I’m not a huge Steven Spielberg fan. I find his work somewhat facile and overly-sentimental when it comes to anything significant — like slavery (Amistad), the Holocaust (Schindler’s List) or press freedom (The Post). But to suggest he doesn’t understand filmmaking, or that he has no clue how to construct a story is utter bullshit and just being contrarian for the hell of it. Spielberg has set the bar time and again, artistically and commercially, for blockbuster filmmaking and how to exploit digital visual effects, well, effectively. There’s a reason 1993’s Jurassic Park still looks better than The Return of the King or Black Panther, or The Matrix: Reloaded, or Hulk… You get the idea. He’s among the best in the world at what he does.

So when news came he was remaking the 1961 Oscar-winning musical West Side Story it was a bit of head-scratcher. Was Spielberg bucket-listing? Dodging the IRS by just burning cash? Who knows and, frankly, who cares now? Because this version of Leonard Bernstein, Stephen Sondheim and Arthur Laurents’s spin on Romeo and Juliet is precisely what a remake should be: a contemporary interpretation of a classic, chosen because its fundamental themes and ideas hold up 50 years later. Which is to say: Why are black and brown people still being harassed by cops, evicted from their homes and subjected to racist violence, and why do entitled white people feel like it’s okay to do this? This is why West Side Story still works. Oh, and it absolutely blasts from the song and dance angle. “America” is as sing-along-able as ever, and the snappy, swirly, “Prologue” still grabs you by the throat from minute one. Musical nerds should be losing their damn minds.

Let’s get ready to rumble… or at least have a dance off

Spielberg, of course, has the kind of clout to pull together a flawless cast and all-star crew to make an old-fashioned, jazz hands-loaded spectacle. He’s got his regular shooter Janusz Kamiński (The Diving Bell and the Butterfly) behind the camera for the vaguely retro, glorious Technicolor visuals, production designer Adam Stockhausen (12 Years a Slave, The French Dispatch) to recreate mid-century Manhattan, Tony Award winning New York City Ballet choreographer Justin Peck is around to modernise Jerome Robbins’s original moves, and Broadway costume designer Paul Tazewell (a Tony winner for Hamilton) rounds out a stacked crew. The result is a bombastic, tactile, swaggering movie musical, the kind not seen since… well since In the Heights last June.
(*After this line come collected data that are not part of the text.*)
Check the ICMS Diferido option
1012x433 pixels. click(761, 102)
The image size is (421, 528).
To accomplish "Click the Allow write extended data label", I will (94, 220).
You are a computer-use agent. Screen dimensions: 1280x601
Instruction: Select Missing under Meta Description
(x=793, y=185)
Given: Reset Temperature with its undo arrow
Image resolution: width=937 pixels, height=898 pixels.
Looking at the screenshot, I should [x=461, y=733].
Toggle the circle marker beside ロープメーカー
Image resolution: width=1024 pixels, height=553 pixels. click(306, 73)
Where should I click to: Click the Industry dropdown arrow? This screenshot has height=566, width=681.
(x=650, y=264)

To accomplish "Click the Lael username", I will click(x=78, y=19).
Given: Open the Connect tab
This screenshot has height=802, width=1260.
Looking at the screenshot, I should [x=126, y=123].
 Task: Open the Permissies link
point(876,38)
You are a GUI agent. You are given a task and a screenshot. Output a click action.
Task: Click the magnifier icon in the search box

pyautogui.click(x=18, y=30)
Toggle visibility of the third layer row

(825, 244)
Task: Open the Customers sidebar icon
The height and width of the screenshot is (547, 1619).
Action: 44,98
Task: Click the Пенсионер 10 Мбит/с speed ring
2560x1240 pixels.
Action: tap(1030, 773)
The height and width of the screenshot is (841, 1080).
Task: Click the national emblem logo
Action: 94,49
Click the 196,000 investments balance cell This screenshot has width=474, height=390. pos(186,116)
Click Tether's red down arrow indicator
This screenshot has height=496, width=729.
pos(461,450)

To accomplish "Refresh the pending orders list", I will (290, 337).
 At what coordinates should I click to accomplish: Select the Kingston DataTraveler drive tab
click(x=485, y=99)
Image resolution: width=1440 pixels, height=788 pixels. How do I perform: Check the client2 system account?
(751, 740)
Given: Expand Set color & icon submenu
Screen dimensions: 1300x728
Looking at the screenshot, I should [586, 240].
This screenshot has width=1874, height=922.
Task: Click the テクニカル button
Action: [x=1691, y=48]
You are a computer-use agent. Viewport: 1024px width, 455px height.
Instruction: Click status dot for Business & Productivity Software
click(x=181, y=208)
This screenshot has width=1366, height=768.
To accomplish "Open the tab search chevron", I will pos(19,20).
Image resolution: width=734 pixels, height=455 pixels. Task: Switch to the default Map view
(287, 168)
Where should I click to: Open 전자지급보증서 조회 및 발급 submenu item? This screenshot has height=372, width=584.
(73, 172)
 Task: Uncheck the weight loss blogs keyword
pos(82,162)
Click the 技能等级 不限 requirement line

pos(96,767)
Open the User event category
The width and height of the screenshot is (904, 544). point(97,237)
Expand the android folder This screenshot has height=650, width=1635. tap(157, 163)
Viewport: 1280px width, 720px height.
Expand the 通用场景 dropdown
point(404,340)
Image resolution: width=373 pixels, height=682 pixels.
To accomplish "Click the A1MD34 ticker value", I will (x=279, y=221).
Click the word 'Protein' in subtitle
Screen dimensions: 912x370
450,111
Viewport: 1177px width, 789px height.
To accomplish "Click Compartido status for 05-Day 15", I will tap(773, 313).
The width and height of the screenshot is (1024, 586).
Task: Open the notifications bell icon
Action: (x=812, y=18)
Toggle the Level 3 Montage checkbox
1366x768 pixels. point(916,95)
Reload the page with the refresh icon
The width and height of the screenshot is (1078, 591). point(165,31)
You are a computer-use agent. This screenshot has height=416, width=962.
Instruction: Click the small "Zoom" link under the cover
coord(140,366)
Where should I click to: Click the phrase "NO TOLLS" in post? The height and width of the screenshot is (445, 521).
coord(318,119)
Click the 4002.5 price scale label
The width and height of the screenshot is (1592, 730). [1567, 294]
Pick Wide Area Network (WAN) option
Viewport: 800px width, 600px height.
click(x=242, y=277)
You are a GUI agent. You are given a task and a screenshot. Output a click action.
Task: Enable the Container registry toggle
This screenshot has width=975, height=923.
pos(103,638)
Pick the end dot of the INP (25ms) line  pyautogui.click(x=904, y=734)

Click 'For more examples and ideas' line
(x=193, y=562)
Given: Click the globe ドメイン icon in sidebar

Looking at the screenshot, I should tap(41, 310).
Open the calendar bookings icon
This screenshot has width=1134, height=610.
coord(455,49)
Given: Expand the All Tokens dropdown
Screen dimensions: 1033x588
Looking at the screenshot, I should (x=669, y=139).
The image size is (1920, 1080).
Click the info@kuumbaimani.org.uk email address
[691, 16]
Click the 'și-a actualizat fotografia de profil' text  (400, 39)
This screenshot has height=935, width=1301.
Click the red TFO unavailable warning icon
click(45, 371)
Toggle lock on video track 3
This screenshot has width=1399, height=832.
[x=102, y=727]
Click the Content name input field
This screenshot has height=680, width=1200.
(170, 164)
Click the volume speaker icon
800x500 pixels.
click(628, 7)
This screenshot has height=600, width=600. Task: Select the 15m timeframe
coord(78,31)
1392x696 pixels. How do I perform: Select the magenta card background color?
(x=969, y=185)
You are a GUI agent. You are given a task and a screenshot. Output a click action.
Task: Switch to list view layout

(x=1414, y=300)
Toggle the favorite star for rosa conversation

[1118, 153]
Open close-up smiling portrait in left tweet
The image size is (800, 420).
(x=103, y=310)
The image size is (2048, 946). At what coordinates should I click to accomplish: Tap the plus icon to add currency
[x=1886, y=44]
They’re two entirely different films that share a giddy, joyous vibe, but Heights is a slice of Puerto Rican life with a dash of family drama tossed in. West Side Story has grander ambitions.

The core story remains the same. Jets street gang co-founder and ex-con Tony (unfortunately, Ansel Elgort) meets María (newcomer Rachel Zegler, the new Snow White) at a neighbourhood dance during a time when racial tensions are rising. It’s a movie, so they fall head over heels in about 20 minutes, much to the chagrin of her brother, Sharks gang leader Bernardo (David Alvarez, awesome) and the trepidation of his girlfriend Anita (the utterly mesmerising and thieving Ariana DeBose, Schmigadoon!). After a long simmering gang fight ends with Bernardo and Jets leader Riff (Mike Faist, Tony nominated for his role as Connor in Dear Evan Hansen) dead, Tony and María decide to leave it all behind. It ends badly.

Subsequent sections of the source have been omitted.